[Opening The input section]

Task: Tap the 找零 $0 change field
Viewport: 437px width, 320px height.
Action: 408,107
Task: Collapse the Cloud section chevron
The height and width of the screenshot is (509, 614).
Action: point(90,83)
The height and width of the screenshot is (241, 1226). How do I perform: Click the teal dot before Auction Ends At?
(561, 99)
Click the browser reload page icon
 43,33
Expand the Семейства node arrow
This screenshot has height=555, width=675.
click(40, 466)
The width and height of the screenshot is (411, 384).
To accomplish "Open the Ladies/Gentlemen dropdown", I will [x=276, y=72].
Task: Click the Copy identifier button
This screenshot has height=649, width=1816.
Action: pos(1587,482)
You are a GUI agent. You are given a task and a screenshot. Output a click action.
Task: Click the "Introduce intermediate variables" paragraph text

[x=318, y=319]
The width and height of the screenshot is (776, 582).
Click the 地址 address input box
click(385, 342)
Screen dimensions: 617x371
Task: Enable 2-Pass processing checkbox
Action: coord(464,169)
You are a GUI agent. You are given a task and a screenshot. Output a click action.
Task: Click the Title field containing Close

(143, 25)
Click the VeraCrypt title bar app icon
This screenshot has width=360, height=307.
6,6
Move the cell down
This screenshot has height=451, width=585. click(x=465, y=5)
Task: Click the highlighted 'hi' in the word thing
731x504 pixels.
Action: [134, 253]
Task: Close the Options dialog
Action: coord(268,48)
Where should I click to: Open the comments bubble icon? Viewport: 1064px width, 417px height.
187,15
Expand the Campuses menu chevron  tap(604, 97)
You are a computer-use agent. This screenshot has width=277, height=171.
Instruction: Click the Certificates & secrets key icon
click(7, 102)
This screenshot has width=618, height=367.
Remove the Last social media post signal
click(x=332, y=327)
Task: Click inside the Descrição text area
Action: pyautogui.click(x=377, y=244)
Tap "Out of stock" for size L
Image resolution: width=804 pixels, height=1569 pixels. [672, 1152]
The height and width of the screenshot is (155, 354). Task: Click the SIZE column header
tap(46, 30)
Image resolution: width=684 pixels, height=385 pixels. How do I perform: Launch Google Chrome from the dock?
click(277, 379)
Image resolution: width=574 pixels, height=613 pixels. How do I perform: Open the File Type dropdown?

[Closing The input section]

What the task asks
Given the word "dropdown", show every line of the records that contains it.

Solution to this exercise
To accomplish "Open the Ladies/Gentlemen dropdown", I will [x=276, y=72].
Image resolution: width=574 pixels, height=613 pixels. How do I perform: Open the File Type dropdown?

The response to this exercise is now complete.